#### [EXERCISE]
Return the lines of the records below between the line holding "Given: Send message" and the line holding "click(x=52, y=222)", inclusive, with nothing changed.

start

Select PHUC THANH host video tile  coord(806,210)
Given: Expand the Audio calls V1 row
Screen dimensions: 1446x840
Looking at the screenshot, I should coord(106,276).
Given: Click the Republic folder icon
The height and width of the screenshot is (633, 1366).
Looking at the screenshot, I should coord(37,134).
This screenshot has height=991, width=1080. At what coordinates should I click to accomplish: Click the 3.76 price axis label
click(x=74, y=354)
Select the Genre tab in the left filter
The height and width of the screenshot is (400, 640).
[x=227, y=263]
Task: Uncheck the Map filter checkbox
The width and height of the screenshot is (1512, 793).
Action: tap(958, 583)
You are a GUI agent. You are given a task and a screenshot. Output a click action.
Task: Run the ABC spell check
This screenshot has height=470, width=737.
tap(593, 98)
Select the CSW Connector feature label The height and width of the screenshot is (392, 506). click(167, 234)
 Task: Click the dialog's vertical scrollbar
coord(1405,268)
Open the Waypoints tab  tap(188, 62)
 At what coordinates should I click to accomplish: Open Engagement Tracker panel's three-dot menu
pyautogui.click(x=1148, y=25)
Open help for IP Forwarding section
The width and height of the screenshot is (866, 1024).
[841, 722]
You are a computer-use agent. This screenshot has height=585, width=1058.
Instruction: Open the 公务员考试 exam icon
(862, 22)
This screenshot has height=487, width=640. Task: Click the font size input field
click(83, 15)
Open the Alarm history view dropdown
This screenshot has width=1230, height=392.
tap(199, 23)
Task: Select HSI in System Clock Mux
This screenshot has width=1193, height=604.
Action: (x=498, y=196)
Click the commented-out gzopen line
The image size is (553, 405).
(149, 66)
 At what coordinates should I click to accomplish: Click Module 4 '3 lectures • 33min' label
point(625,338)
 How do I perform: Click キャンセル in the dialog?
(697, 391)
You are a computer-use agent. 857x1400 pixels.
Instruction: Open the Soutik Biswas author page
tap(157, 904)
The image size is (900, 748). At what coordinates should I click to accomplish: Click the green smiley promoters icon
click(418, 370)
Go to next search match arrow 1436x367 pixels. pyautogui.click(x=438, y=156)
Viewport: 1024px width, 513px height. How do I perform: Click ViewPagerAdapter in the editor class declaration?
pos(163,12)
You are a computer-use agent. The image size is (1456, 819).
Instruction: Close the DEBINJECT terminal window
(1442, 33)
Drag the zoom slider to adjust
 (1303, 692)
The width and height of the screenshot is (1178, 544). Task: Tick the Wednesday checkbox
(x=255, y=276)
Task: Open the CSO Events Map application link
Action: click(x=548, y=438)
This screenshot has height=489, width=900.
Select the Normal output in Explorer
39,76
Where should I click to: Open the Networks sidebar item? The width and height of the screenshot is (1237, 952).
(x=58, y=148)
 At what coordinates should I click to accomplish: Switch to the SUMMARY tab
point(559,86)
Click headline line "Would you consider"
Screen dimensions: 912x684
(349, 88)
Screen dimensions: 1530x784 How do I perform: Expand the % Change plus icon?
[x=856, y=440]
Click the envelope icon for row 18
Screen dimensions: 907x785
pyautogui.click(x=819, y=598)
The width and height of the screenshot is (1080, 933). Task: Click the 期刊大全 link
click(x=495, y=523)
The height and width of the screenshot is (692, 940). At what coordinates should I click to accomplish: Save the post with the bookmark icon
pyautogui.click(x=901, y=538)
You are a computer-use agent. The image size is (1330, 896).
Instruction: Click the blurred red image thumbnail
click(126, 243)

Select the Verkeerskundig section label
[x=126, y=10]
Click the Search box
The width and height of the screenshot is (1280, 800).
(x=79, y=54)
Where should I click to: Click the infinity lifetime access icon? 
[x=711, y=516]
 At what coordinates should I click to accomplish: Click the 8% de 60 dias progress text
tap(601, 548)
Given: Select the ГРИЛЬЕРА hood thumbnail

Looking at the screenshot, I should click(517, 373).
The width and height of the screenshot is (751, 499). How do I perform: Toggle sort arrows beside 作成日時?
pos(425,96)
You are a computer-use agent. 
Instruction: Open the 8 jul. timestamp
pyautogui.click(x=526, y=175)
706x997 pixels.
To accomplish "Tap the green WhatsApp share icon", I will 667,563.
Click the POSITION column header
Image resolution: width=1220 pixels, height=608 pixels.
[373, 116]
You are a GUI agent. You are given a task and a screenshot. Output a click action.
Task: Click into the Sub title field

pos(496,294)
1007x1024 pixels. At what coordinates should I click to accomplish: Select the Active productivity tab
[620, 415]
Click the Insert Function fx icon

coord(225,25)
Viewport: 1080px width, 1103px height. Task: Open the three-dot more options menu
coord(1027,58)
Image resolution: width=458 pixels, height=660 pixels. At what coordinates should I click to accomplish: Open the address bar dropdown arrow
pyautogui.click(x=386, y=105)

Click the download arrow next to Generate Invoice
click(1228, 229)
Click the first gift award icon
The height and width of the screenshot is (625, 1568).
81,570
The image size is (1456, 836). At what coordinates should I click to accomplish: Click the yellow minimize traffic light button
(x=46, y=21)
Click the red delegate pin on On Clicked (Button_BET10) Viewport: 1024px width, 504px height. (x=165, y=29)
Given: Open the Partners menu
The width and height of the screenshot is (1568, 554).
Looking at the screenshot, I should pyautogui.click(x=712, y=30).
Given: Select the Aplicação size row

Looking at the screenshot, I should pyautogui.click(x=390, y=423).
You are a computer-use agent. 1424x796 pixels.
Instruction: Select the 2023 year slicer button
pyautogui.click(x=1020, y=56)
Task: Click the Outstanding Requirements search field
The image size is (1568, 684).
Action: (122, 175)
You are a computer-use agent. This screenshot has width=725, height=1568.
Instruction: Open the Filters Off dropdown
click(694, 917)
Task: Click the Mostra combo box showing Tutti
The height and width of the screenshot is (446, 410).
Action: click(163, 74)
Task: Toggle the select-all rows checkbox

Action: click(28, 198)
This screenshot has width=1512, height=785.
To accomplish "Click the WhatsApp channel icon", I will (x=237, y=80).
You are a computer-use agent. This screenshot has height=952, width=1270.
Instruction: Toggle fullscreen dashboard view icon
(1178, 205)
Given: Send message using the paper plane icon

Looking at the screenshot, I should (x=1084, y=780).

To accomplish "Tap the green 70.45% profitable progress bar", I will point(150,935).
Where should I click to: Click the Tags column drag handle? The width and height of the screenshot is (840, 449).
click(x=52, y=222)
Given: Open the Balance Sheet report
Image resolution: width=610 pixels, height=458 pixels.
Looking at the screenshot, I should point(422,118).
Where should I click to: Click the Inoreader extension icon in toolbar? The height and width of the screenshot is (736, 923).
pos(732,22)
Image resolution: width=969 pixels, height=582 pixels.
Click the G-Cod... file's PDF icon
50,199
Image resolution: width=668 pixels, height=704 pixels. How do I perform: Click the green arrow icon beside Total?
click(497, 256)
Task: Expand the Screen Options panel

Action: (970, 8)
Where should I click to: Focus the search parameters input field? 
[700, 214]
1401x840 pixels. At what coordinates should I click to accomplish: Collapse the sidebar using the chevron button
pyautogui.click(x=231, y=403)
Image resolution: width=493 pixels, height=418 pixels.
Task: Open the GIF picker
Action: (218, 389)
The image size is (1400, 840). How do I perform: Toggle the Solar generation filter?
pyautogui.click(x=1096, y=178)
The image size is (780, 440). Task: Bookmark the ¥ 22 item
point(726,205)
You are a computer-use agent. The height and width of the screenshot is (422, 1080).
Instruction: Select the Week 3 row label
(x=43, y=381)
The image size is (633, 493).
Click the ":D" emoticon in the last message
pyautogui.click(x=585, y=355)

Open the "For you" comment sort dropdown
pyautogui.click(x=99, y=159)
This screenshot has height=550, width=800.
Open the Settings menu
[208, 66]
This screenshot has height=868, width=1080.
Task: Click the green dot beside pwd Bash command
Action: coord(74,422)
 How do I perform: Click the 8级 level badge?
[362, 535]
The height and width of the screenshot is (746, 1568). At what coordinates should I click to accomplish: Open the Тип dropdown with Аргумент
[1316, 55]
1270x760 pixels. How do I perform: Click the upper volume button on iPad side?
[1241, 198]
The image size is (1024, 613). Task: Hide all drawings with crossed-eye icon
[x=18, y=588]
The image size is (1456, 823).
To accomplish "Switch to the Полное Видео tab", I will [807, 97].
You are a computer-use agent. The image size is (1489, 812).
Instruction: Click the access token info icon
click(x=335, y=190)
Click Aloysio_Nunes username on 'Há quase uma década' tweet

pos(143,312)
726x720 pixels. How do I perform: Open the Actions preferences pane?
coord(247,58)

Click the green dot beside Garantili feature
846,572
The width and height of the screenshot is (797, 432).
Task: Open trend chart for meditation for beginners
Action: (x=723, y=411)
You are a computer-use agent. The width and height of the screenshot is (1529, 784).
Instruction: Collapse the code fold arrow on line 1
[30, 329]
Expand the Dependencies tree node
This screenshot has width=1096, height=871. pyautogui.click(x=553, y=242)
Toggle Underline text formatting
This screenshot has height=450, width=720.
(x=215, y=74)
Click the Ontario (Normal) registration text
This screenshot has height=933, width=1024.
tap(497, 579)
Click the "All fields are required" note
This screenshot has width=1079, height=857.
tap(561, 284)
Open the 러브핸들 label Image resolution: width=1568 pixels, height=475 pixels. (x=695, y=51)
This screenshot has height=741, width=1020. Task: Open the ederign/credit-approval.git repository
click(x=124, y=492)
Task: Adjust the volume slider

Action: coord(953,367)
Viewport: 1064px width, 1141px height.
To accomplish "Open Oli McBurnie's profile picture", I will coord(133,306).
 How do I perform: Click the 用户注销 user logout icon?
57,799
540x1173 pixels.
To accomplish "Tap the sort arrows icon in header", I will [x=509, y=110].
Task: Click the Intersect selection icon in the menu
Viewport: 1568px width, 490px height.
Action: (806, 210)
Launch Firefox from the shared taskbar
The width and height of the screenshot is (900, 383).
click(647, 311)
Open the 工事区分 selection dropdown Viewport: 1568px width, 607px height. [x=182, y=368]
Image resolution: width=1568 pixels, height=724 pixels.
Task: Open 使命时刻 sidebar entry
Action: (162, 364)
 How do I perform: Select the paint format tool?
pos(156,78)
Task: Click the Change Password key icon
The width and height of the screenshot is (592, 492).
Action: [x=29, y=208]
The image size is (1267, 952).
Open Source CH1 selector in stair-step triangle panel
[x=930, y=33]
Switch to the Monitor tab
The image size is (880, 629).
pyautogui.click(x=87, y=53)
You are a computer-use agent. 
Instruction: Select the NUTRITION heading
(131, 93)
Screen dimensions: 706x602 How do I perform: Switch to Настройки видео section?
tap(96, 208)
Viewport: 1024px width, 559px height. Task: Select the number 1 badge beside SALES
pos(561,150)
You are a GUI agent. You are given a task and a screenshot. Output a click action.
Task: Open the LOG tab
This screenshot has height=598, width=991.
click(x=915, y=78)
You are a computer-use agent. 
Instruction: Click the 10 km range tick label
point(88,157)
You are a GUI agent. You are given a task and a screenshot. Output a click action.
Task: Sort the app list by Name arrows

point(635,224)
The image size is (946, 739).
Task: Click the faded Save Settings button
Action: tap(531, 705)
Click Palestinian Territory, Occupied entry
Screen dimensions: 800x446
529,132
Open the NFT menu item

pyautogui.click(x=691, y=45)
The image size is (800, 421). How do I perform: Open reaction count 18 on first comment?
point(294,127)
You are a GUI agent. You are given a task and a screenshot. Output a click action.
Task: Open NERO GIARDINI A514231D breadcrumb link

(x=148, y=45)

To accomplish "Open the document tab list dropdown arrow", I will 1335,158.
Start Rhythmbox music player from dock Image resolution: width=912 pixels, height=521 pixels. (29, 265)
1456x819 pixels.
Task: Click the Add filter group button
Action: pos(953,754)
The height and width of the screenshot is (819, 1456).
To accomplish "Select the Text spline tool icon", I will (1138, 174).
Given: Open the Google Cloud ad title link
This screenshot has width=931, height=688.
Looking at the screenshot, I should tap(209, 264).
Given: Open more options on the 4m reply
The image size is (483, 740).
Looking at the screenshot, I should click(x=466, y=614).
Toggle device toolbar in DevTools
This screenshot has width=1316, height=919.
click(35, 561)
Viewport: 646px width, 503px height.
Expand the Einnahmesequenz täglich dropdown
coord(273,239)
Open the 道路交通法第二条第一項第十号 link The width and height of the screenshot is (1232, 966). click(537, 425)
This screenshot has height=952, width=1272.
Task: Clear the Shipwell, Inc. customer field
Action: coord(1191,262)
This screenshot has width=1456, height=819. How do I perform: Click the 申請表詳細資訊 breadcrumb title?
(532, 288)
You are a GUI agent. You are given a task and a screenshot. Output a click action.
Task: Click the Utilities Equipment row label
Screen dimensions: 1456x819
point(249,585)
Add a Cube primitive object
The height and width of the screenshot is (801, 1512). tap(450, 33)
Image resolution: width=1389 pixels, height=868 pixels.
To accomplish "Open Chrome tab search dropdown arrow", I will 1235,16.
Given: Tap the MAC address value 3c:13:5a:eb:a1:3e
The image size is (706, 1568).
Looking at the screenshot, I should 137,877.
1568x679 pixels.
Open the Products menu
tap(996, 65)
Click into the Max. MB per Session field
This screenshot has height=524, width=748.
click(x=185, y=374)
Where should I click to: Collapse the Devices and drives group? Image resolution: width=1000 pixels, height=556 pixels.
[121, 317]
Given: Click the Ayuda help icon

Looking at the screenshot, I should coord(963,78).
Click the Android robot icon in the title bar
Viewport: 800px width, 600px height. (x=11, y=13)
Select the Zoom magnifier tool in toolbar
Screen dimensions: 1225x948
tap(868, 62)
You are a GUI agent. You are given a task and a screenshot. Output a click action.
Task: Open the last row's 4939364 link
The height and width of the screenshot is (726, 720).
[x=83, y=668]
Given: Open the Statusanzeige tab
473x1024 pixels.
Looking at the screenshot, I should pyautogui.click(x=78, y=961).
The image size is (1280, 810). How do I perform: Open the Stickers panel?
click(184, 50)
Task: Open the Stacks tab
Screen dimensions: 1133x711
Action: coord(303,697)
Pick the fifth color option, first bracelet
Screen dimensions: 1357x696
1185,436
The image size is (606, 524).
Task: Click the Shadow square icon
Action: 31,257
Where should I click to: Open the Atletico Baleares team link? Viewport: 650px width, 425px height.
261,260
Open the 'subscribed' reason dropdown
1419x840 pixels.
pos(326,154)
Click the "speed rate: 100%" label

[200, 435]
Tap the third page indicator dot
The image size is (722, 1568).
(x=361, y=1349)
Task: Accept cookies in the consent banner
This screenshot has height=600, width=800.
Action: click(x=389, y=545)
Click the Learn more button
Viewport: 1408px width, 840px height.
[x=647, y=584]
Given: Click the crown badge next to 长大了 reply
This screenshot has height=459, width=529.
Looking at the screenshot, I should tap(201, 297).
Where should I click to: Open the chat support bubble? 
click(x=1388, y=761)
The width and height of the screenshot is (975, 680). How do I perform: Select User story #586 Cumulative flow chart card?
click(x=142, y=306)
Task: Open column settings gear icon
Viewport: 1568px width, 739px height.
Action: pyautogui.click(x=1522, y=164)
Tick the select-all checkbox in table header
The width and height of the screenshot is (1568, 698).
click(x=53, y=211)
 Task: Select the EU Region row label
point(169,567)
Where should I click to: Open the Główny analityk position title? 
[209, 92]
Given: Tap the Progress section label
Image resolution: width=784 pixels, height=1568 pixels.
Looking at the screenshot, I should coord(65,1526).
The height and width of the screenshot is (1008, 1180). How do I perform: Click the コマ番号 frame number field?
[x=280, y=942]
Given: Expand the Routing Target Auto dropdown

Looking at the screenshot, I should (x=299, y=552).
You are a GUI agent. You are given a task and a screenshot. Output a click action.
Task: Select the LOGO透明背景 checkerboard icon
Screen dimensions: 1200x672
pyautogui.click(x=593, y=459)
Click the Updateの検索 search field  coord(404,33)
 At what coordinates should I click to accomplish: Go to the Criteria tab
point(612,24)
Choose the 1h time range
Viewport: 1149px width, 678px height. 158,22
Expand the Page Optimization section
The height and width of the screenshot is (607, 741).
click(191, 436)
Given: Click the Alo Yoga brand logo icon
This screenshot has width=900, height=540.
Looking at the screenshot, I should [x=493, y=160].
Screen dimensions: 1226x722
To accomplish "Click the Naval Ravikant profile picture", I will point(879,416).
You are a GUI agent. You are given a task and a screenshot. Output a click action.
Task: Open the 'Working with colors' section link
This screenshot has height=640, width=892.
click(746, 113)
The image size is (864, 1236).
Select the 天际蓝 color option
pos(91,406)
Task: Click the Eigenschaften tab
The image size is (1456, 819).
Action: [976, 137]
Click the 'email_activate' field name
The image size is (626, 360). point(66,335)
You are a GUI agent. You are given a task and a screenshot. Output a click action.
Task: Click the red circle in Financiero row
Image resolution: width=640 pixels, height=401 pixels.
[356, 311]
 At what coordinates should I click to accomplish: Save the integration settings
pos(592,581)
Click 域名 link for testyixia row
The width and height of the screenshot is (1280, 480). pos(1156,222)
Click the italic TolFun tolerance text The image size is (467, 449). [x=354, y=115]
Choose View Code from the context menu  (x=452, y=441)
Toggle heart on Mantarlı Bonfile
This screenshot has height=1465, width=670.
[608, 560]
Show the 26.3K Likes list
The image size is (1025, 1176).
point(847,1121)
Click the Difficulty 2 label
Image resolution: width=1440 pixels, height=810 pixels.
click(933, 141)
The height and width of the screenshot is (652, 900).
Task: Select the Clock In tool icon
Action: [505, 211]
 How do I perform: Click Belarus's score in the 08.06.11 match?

end

#### [SOLUTION TO THIS TASK]
Given: Send message using the paper plane icon

Looking at the screenshot, I should (x=1084, y=780).

To accomplish "Tap the green 70.45% profitable progress bar", I will point(150,935).
Where should I click to: Click the Tags column drag handle? The width and height of the screenshot is (840, 449).
click(x=52, y=222)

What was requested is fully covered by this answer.